Comme tous les tigres avaient fui dans la plaine, nous pûmes sans danger nous diviser en groupes de trois ou quatre, et nous disperser dans le jungle pour découvrir le protégé de de Ruyter. Mais nos courses dans toutes les directions de la grande étendue du hallier furent infructueuses; recherches, coups de mousquet, appels, tout resta inutile: le Français fut introuvable.
L'approche de la nuit nous obligea à quitter la sombre demeure des tigres, des reptiles et de la fièvre. Nous regagnâmes donc nos tentes en nous demandant entre nous, avec une superstitieuse terreur, ce qui était arrivé de fatal au pauvre Français.

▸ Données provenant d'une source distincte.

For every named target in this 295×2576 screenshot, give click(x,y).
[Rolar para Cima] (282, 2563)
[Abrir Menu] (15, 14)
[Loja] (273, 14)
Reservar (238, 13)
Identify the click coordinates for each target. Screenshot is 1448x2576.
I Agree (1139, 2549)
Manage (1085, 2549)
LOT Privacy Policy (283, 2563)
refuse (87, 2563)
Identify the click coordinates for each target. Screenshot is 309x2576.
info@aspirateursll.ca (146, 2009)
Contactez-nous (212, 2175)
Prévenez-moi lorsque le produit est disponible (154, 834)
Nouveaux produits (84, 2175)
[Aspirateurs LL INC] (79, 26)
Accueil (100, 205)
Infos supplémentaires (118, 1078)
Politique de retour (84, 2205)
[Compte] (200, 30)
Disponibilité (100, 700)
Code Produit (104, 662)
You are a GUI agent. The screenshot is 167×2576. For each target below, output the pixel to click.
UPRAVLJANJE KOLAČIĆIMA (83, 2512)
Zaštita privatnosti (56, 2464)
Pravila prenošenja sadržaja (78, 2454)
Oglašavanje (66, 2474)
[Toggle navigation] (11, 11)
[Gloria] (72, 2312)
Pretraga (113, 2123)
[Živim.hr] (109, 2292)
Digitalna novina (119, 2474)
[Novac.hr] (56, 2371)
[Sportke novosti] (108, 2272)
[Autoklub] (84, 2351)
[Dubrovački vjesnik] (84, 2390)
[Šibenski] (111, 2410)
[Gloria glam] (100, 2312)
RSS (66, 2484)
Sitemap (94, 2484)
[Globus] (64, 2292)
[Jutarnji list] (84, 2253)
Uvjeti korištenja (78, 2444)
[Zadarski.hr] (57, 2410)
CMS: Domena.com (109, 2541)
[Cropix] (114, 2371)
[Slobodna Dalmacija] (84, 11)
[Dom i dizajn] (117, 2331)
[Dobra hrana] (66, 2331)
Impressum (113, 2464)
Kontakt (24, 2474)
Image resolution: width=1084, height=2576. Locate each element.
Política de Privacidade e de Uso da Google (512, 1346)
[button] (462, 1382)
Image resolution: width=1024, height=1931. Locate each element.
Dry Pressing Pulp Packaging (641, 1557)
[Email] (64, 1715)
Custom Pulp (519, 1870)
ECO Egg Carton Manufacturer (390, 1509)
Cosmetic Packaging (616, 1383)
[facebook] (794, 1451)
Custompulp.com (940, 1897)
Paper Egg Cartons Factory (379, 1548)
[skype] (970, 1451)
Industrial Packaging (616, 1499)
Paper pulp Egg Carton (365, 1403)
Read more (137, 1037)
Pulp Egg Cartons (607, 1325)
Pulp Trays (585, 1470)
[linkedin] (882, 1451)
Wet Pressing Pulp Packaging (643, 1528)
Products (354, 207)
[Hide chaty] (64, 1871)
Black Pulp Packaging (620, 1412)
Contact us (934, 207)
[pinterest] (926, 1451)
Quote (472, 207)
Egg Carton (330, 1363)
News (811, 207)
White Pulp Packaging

Ce Français était un jeune homme que de Ruyter avait pris sous sa protection, et auquel il avait donné son amitié, dans le compatissant espoir de guérir une tristesse maladive, dont le souvenir de récents malheurs avait accablé le jeune étranger. Dans ce désir louable et généreux, de Ruyter avait enlevé le jeune homme à la monotone existence de bureau d'un de ses agents, et lui avait donné sur le grab la charge de subrécargue. Pendant les premiers jours de son installation, le nouvel employé remplit ses devoirs avec la plus scrupuleuse exactitude; il sortait à peine de sa cabine et n'avait de communication volontaire qu'avec de Ruyter.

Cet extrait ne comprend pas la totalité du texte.